Following the end of the Cold War and the reunification of Germany, Teterow was formally decommissioned by Volksmarine on 2 October 1990 and integrated with the unified German Navy on 3 October. Teterow was assigned hull number P 6168 during its brief service in the German Navy and later was laid up in 1991. The ship was sold to the Indonesian Navy, alongside 15 other Parchim-class corvettes and 23 other vessels in a US$12.7 million deal. She was renamed Imam Bonjol and was commissioned on 26 April 1994, following modifications.

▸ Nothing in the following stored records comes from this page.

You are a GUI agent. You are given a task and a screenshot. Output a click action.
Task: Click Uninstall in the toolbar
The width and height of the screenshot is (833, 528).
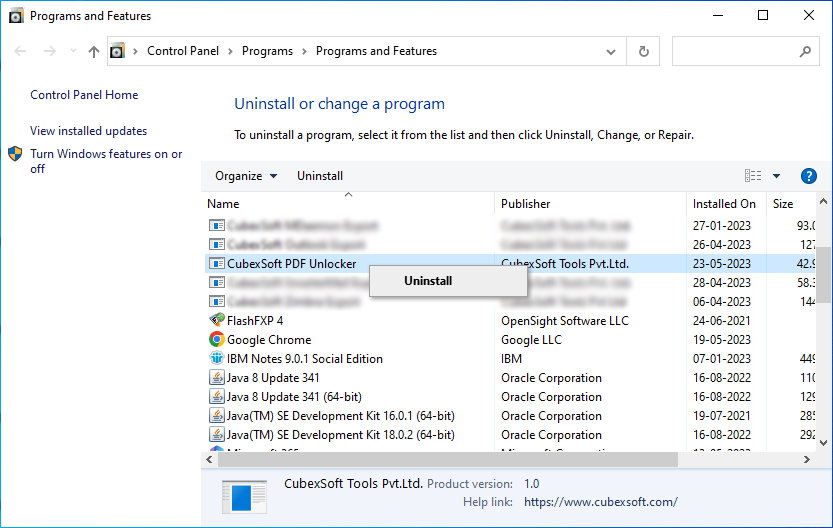tap(320, 176)
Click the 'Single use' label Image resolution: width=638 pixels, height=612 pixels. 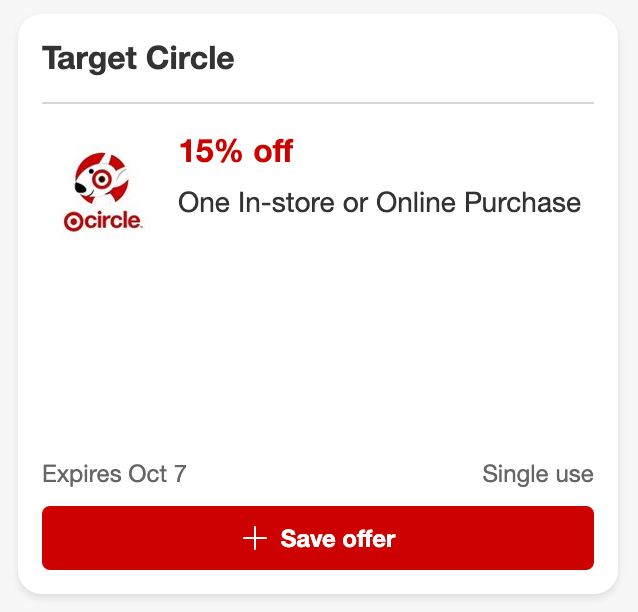click(537, 473)
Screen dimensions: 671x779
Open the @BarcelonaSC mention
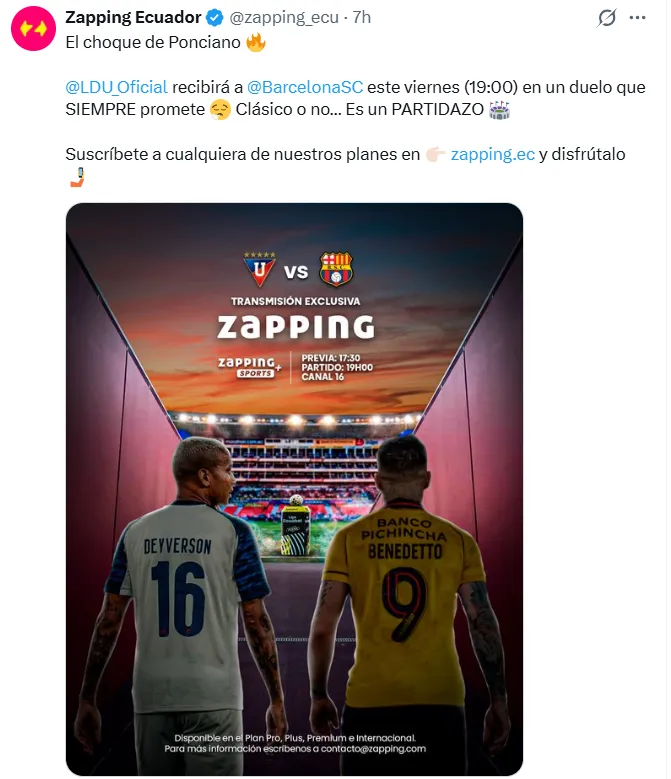click(305, 87)
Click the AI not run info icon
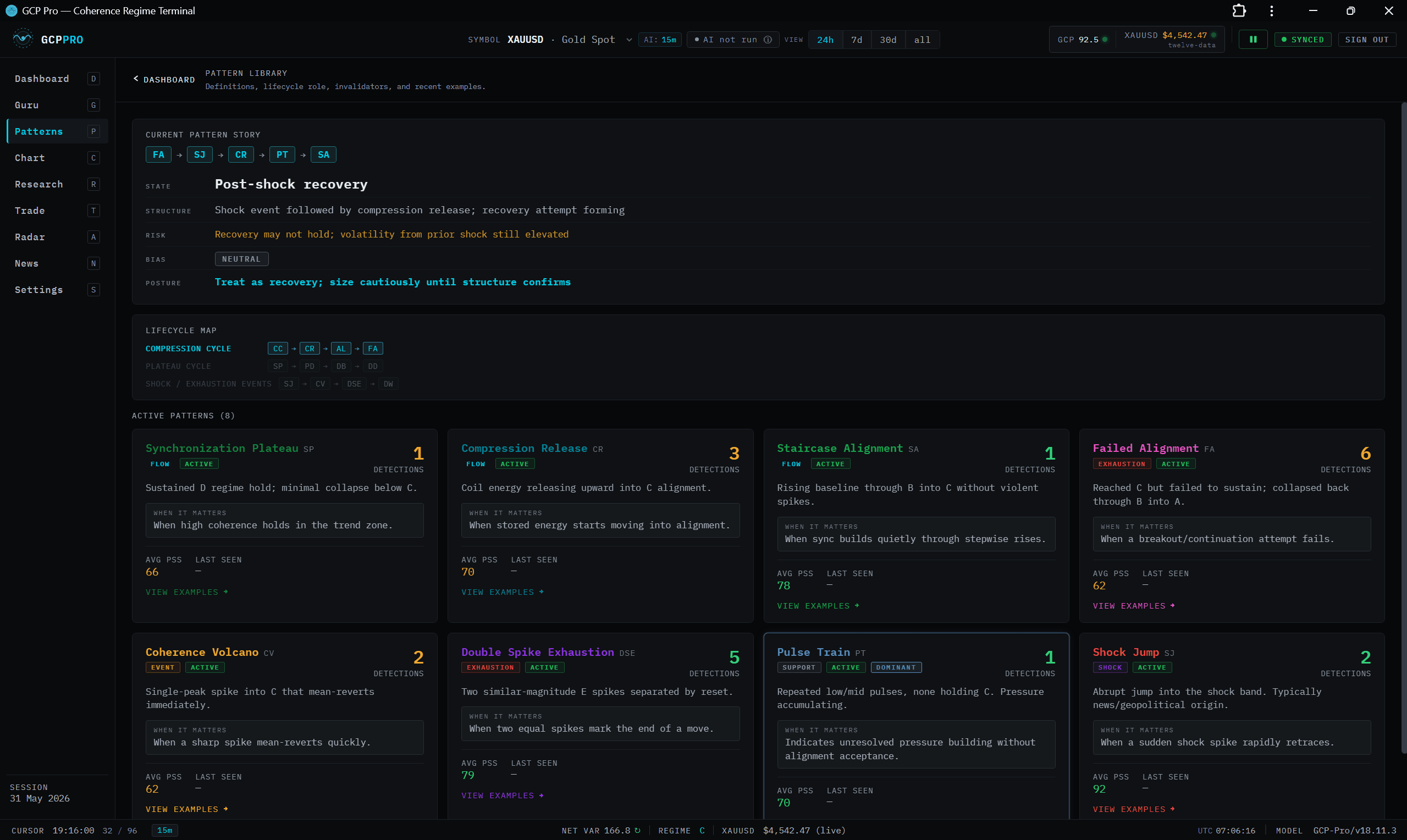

The Imam Bonjol was assigned to patrol waters around the Strait of Malacca in early 2016. She was part of the Indonesian Navy's Western Fleet (Koarmabar), participating in anti-piracy operations and EEZ patrols.

On 17 June 2016, Imam Bonjol received aerial reconnaissance reports of foreign fishing ships in Indonesian waters around the Natuna Archipelago, and proceeded to pursue the vessels. She fired warning shots, which according to the Chinese Ministry of Foreign Affairs injured a fisherman. One of the vessels, the Han Tan Cou (19038) was captured with her crew of 7 Chinese nationals. Chinese Coast Guard vessels shadowed the Imam Bonjol as she escorted Han Tan Cou to the Indonesian naval base at Ranai, though no fighting occurred.

President of Indonesia Joko Widodo held a limited cabinet meeting on board the Imam Bonjol shortly after the incident.